ANKARA, Nov 24 (Reuters) - The Turkish government will wait to see the full text of a court decision that removed an exemption on withholding tax for foreign investors before taking any remedial action, the finance minister said on Tuesday.

The Constitutional Court removed last month the tax break on foreign investors in Turkish bonds, mutual funds and foreign exchange futures contracts on grounds that it was unfair that local investors paid the 10 percent withholding tax.

Turkish bond prices surged on news of the ruling and investors have been waiting for details of the government's response.

Finance Minister Mehmet Simsek told Reuters that the government needs to see all the reasoning behind the ruling before deciding what to do next.

"We're still waiting for the court decision to be published in the official Gazette. We need to develop our solutions and strategy on the basis of that," Simsek said in an interview.

He stressed that he did not want to prejudge what steps would be taken, and added that the government wants to avoid springing any surprises.

"We are market friendly, we don't want to surprise anybody -- markets, investors or taxpayers," Simsek said.

"We want to be a predictable country."

AMBITIOUS REVENUE FORECASTS? Turning to the government's revenue projection for 2010, Simsek said it was understandable that some people would think forecasts of 18 percent growth in revenues for an economy struggling to bounce back from recession was over-optimistic, but he said the underlying assumptions were sound.

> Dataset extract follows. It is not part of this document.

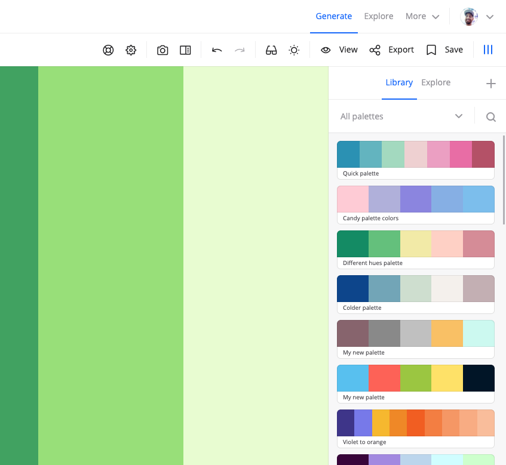
Task: Select the Violet to orange palette thumbnail
Action: click(415, 423)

Of the 30 billion lira projected increase in revenues next year, 17 billion could be accounted for by four factors, Simsek said.

Firstly, some tax breaks were being discontinued, and these should be added to the tax base for next year.

Secondly, there were several taxes increased in mid-2009 that would yield revenues for a full 12 months in 2010.

Thirdly, some important lump sum taxes would be adjusted for inflation, and price adjustments would help some state-run enterprises who have not been paying their tax bills, like the natural gas pipeline company, Botas, not only meet their obligations for next year, but start making back-payments.

Taking these four factors out of the equation, Simsek said the projected revenue growth would be just 7.9 percent, which would be below the 8.7 percent deflator-adjusted GDP growth projected.

GDP is forecast to grow 3.5 percent next year, after a 6 percent contraction this year.